• [SET TASK]: Transcribe the items below exactly as they appear, keeping every line unchanged.

• [RECORDS SHOWN]:
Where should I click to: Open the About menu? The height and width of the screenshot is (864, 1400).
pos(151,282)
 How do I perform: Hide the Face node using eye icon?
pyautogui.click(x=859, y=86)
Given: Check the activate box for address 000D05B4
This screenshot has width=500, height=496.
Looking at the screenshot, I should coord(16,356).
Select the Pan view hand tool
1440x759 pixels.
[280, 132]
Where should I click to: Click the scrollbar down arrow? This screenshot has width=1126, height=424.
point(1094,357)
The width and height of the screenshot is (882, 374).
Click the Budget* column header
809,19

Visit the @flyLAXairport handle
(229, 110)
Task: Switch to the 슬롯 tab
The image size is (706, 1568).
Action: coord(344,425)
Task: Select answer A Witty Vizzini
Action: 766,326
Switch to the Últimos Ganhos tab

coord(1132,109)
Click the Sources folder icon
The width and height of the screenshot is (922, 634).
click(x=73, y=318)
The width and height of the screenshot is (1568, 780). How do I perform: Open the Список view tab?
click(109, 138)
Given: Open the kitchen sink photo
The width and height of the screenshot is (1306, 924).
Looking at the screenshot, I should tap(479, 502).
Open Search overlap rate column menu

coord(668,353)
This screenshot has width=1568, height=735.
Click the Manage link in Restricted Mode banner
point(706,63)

• [ANSWER TO THE TASK]:
Where should I click to: Open the About menu? The height and width of the screenshot is (864, 1400).
pos(151,282)
 How do I perform: Hide the Face node using eye icon?
pyautogui.click(x=859, y=86)
Given: Check the activate box for address 000D05B4
This screenshot has width=500, height=496.
Looking at the screenshot, I should coord(16,356).
Select the Pan view hand tool
1440x759 pixels.
[280, 132]
Where should I click to: Click the scrollbar down arrow? This screenshot has width=1126, height=424.
point(1094,357)
The width and height of the screenshot is (882, 374).
Click the Budget* column header
809,19

Visit the @flyLAXairport handle
(229, 110)
Task: Switch to the 슬롯 tab
The image size is (706, 1568).
Action: coord(344,425)
Task: Select answer A Witty Vizzini
Action: 766,326
Switch to the Últimos Ganhos tab

coord(1132,109)
Click the Sources folder icon
The width and height of the screenshot is (922, 634).
click(x=73, y=318)
The width and height of the screenshot is (1568, 780). How do I perform: Open the Список view tab?
click(109, 138)
Given: Open the kitchen sink photo
The width and height of the screenshot is (1306, 924).
Looking at the screenshot, I should tap(479, 502).
Open Search overlap rate column menu

coord(668,353)
This screenshot has width=1568, height=735.
Click the Manage link in Restricted Mode banner
point(706,63)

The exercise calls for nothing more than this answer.